▶ 抜粋テキスト
···

日本が終戦を迎えた1945年。私たち家族は*1満州にいました。その年の1月に生まれたばかりの私には、8月15日のことはまったく記憶にありません。母はたった一人、1歳になった私を背負い、3歳だった姉を連れて実家のある石川県七尾市へと引き揚げてきたそうです。その苦労は並大抵のものではなかったと想像します。父は満州で徴兵され、抑留先のシベリアで亡くなったと聞きました。
七尾市は能登半島の中央部に位置し、富山湾や七尾湾に面している、海の恵み豊かな土地です。七尾湾を塞ぐようにしてある能登島が、ちょうど防波堤のような役割をしていて、まさに「天然の良港」。江戸時代には、北海道や東北の海産物などを運んだ「北前船」の中継地として栄えました。海防の拠点として、加賀藩の七尾軍艦所が設けられたこともあったようです。昭和20~30年代、七尾の港にはよく旧ソ連(ロシア)の船が入っていましたね。*2北洋材の大きな丸太を括り付けて筏にし、それをつないで船で引っ張って運んでいたのを覚えています。私たち子どもは、「今日はソ連船が来ているぞ!」と、誘い合って船に乗り込んだものです。今では考えられないことですが、船室で船員とチェスなんかをしていましたね。おおらかな時代だったと思います。

···

▶ 取り組む課題
抜粋テキストの「七尾市は能登半島の中央部に位」から「らかな時代だったと思います。」までの部分を、「チェス」を「将棋」に置き換えて書き直してもらえますか？

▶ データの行
···

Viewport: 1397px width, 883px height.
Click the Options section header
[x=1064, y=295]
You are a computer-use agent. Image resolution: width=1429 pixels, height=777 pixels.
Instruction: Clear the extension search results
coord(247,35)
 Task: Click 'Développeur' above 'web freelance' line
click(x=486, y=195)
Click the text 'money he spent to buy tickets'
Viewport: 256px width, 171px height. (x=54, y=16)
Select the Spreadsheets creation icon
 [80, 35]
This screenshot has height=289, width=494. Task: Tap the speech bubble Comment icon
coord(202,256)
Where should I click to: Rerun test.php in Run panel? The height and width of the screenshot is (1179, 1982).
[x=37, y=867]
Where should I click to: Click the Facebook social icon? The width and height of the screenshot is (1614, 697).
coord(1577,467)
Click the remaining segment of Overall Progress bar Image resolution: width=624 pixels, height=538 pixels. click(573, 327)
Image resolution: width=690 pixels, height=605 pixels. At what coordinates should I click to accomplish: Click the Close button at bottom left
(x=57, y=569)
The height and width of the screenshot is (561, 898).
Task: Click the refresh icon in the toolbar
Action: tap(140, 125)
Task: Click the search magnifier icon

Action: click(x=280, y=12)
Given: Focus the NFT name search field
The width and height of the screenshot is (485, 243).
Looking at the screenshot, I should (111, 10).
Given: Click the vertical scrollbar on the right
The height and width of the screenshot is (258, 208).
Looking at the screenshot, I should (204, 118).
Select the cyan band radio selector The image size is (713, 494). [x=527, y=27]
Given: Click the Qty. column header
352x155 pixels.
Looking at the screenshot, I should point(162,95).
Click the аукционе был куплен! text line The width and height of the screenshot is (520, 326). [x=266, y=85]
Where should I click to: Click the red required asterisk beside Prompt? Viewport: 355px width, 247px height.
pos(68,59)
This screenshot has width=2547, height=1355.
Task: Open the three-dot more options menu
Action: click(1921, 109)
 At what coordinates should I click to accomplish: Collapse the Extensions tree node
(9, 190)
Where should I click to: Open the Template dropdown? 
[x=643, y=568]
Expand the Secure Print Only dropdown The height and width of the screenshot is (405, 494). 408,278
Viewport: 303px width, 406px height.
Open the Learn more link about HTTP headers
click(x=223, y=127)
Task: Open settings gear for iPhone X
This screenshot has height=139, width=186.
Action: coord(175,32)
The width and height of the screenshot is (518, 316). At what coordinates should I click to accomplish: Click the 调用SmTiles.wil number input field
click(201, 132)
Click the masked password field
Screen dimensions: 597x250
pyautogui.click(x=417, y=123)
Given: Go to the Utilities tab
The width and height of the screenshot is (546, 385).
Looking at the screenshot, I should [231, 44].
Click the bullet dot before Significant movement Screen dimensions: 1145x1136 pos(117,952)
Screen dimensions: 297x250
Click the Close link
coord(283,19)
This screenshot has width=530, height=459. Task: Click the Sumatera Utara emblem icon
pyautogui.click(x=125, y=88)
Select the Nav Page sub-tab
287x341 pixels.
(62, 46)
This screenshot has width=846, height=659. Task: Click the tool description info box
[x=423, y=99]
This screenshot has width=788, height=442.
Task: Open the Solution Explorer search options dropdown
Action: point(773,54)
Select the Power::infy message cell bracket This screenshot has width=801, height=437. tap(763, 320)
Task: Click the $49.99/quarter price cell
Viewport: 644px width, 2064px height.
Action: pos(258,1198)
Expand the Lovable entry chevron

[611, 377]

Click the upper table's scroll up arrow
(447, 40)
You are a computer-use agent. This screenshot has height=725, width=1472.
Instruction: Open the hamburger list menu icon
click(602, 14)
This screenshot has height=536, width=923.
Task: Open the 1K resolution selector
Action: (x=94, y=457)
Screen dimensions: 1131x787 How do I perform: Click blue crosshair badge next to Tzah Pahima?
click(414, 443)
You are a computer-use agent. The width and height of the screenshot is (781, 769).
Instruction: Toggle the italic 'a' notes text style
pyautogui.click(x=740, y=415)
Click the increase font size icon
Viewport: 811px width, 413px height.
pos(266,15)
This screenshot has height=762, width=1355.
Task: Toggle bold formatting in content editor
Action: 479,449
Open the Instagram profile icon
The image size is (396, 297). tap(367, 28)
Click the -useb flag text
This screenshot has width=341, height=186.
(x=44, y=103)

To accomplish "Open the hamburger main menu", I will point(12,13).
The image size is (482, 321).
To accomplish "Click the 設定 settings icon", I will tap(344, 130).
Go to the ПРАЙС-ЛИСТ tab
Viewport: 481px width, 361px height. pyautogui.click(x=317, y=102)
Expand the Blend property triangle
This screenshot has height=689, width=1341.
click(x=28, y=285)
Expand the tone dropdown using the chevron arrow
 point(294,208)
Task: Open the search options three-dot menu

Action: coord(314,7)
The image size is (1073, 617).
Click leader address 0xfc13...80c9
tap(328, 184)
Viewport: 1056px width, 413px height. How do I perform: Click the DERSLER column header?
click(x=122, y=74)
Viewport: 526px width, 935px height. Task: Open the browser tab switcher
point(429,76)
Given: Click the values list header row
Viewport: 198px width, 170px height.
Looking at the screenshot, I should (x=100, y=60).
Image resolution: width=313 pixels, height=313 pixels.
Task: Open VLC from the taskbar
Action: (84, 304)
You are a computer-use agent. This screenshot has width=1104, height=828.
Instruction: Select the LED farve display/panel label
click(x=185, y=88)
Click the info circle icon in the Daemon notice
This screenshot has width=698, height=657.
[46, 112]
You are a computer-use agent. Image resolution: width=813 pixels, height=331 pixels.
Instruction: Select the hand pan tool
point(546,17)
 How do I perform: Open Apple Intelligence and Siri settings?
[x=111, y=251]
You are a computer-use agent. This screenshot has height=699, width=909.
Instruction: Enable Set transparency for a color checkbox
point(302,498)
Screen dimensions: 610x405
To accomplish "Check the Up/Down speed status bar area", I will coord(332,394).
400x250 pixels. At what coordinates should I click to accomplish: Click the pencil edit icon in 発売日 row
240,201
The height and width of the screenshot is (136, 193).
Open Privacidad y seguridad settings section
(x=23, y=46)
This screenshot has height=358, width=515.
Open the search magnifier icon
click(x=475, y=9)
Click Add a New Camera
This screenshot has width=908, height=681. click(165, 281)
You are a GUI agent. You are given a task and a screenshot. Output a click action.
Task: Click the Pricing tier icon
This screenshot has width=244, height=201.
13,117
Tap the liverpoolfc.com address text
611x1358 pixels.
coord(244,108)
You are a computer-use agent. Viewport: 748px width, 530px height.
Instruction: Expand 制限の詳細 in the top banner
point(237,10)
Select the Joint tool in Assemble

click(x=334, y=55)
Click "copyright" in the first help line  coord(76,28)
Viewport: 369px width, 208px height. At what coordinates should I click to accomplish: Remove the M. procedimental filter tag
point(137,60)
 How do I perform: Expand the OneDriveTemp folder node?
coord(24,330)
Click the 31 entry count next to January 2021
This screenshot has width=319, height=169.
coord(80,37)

···

▶ 出力結果
七尾市は能登半島の中央部に位置し、富山湾や七尾湾に面している、海の恵み豊かな土地です。七尾湾を塞ぐようにしてある能登島が、ちょうど防波堤のような役割をしていて、まさに「天然の良港」。江戸時代には、北海道や東北の海産物などを運んだ「北前船」の中継地として栄えました。海防の拠点として、加賀藩の七尾軍艦所が設けられたこともあったようです。昭和20~30年代、七尾の港にはよく旧ソ連(ロシア)の船が入っていましたね。*2北洋材の大きな丸太を括り付けて筏にし、それをつないで船で引っ張って運んでいたのを覚えています。私たち子どもは、「今日はソ連船が来ているぞ!」と、誘い合って船に乗り込んだものです。今では考えられないことですが、船室で船員と将棋なんかをしていましたね。おおらかな時代だったと思います。